Jammu and Kashmir will cease to be a state from midnight on Thursday, and will officially be divided into the two Union territories of Jammu and Kashmir, and Ladakh. The change is pursuant to the Jammu and Kashmir Reorganisation Bill, 2019, which the Centre had passed in Parliament on August 5.

The Centre had also on August 5 scrapped the special status of Jammu and Kashmir under Article 370 of the Indian Constitution.

On Thursday, Girish Chandra Murmu, a former bureaucrat from Gujarat, will take oath as the first lieutenant governor of Jammu and Kashmir. Another former civil servant, Radha Krishna Mathur, will be sworn in as the first lieutenant governor of the Union territory of Ladakh. The current governor of Jammu and Kashmir, Satya Pal Malik, was on October 25 transferred to Goa.

With Murmu’s appointment, the tenure of advisors to the Jammu and Kashmir governor – K Vijay Kumar, Khursheed Ganai, K Sikandan and KK Sharma – may come to an end as all of them are seniors in service to the new lieutenant governor, PTI had reported on October 25. The new lieutenant governors will be sworn in on National Unity Day, the birth anniversary of freedom fighter and India’s first Home Minister Sardar Vallabhbhai Patel, the Hindustan Times reported.

While Jammu and Kashmir will have a legislature, Ladakh will be ruled directly from the Centre. Since the Constitution of Jammu and Kashmir no longer exists following the revocation of special status, the region’s legislature can make laws pertaining to matters contained in the state list or the concurrent list, except the subjects mentioned in entries one and two – ‘public order’ and ‘police’, PTI reported.

All India Services like the Indian Administrative Service and the Indian Police Service will be under the control of the lieutenant governors of Jammu and Kashmir and Ladakh. The Jammu and Kashmir Reorganisation Act stipulates that matters related to rights over land, land tenures, transfer and alienation of agricultural land, land improvement and agricultural loans will be under the domain of the elected government of the Union territory.

The High Court of Jammu and Kashmir will be the common court of the Union territories of Jammu and Kashmir and Ladakh.

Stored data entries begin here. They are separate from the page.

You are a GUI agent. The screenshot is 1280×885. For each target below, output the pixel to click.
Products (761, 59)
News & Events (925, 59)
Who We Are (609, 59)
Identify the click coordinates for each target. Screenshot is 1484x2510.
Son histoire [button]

The total strength of the Jammu and Kashmir Assembly is 107, which will increase to 114 after delimitation. As many as 24 seats have been left vacant as they fall under Pakistan-occupied Kashmir.

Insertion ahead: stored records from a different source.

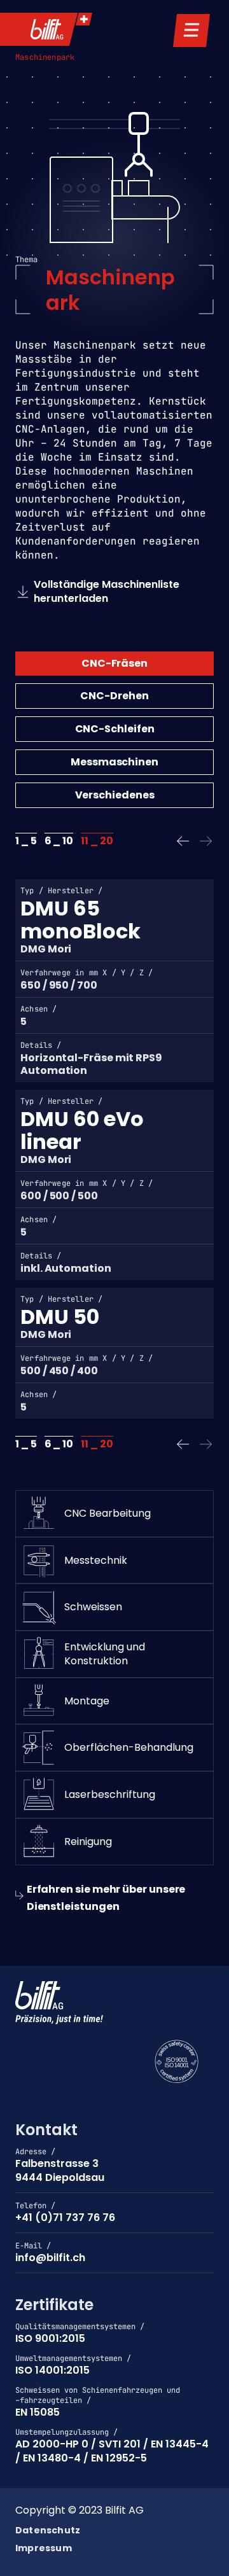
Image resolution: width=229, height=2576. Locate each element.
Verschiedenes (115, 795)
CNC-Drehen (114, 695)
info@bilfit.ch (50, 2257)
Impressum (43, 2548)
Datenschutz (47, 2531)
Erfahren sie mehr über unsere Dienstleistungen (106, 1898)
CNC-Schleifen (115, 728)
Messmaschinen (114, 762)
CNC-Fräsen (114, 663)
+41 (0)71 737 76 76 (65, 2217)
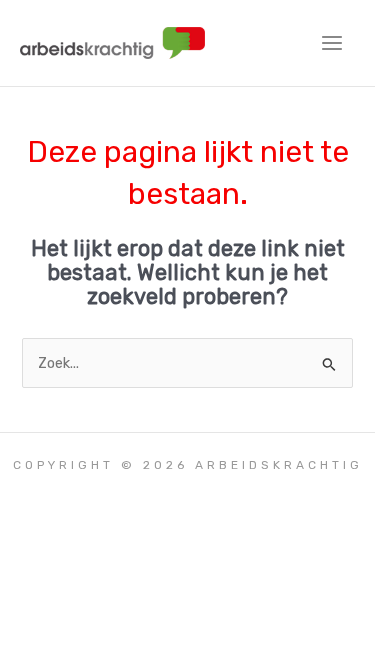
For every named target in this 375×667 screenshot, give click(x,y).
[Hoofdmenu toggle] (332, 43)
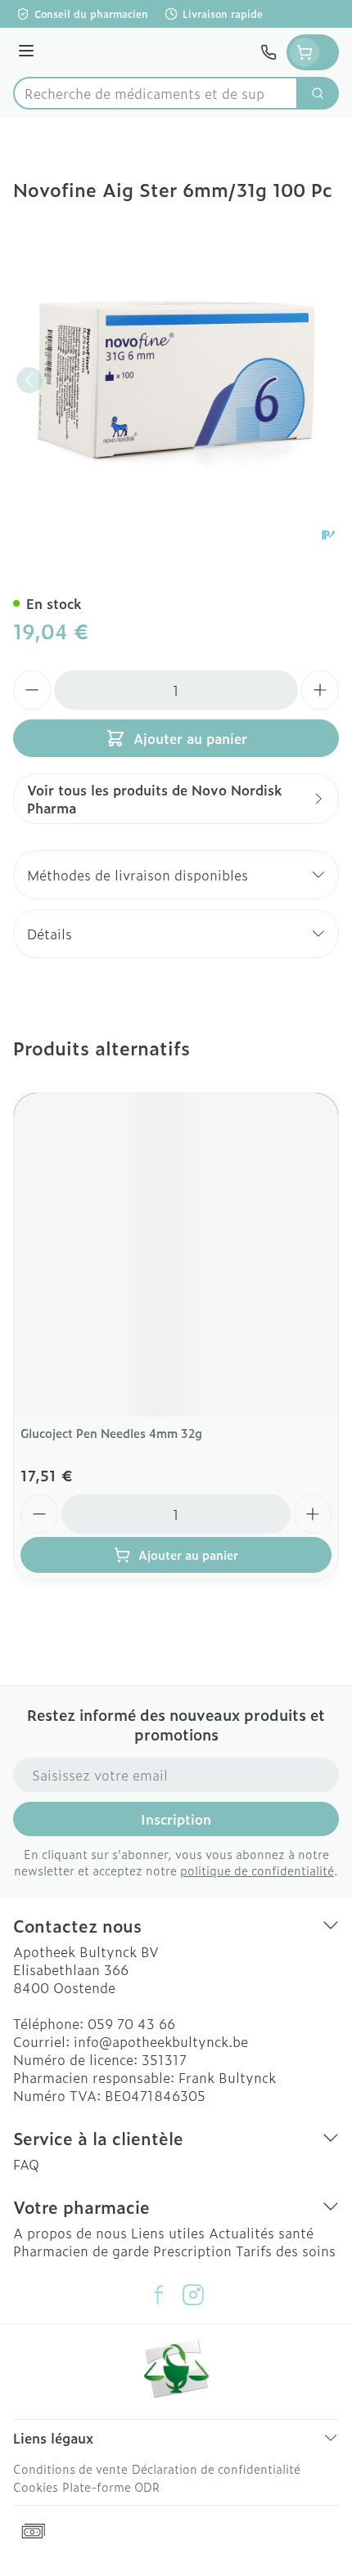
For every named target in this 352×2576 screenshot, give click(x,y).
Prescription (192, 2250)
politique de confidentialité (257, 1870)
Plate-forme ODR (111, 2486)
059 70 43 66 (131, 2023)
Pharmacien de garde (81, 2250)
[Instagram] (193, 2295)
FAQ (26, 2164)
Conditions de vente (70, 2468)
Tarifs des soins (286, 2250)
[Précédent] (29, 380)
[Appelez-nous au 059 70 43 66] (268, 52)
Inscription (176, 1819)
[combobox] (155, 93)
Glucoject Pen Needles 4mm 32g (111, 1432)
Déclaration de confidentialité (216, 2468)
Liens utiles (168, 2232)
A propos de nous (70, 2232)
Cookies (35, 2486)
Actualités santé (261, 2232)
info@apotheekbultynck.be (161, 2041)
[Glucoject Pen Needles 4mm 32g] (176, 1255)
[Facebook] (159, 2295)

India had imposed a curfew in Jammu and Kashmir following its decision to abrogate the state’s special status, and put senior leaders of local political parties in detention. The curfew has gradually been eased, with schools reopening in the Valley and mobile phone connections partially restored, but internet services still remain blocked. The United Nations has urged India to lift all restrictions imposed in Kashmir.

On Tuesday and Wednesday, a group of 23 Members of the European Parliament, mostly from right-wing parties, visited Srinagar to assess the situation in the Valley. The Opposition lashed out at the government, with the Congress claiming that allowing the MEPs to visit Kashmir was the “gravest sin” the Narendra Modi-led government had committed.